Dataset records:
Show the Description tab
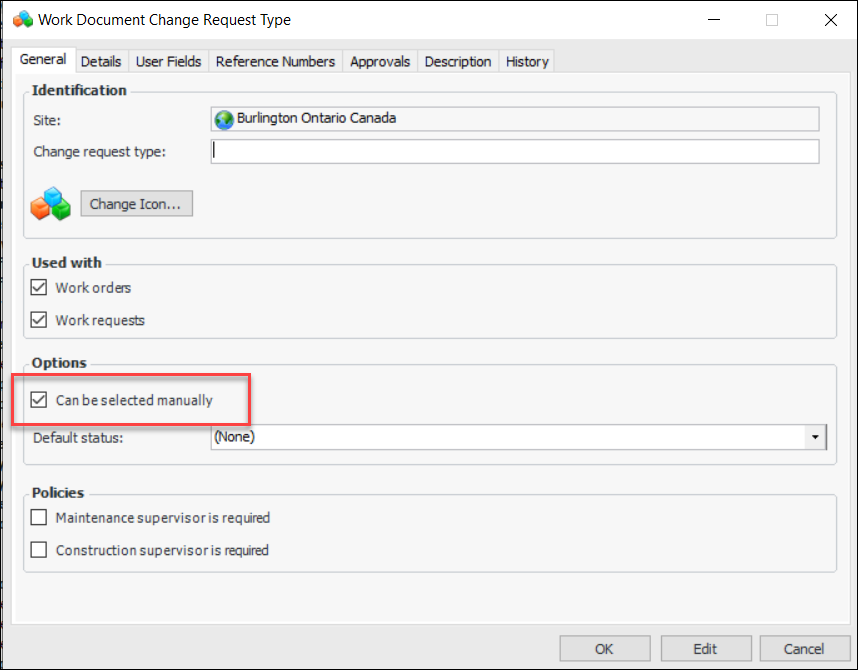 click(458, 62)
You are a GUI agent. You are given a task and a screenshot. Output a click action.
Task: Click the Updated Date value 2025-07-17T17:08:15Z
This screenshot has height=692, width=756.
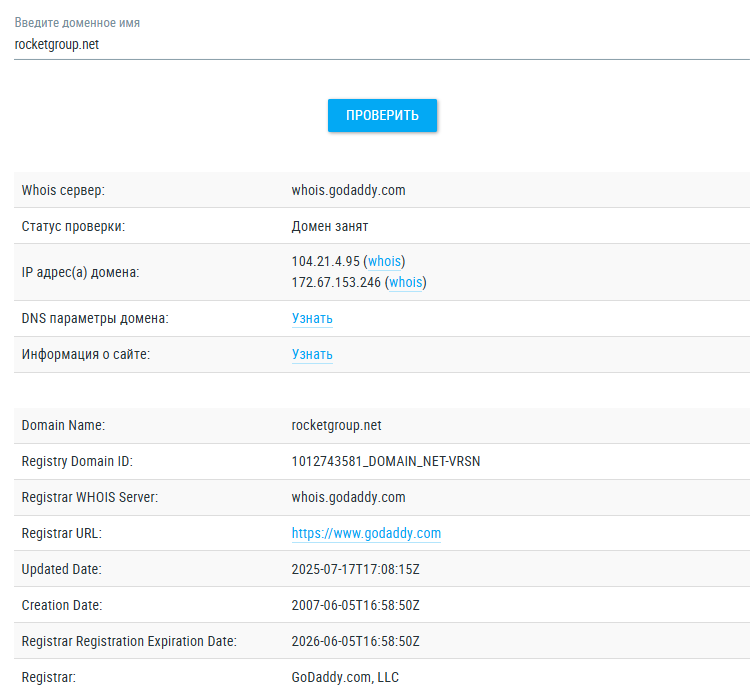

Work instructions: The expected output is every record above, copied exactly, without pictures.

Your response:
Show the Description tab
 click(458, 62)
You are a GUI agent. You are given a task and a screenshot. Output a click action.
Task: Click the Updated Date value 2025-07-17T17:08:15Z
This screenshot has height=692, width=756.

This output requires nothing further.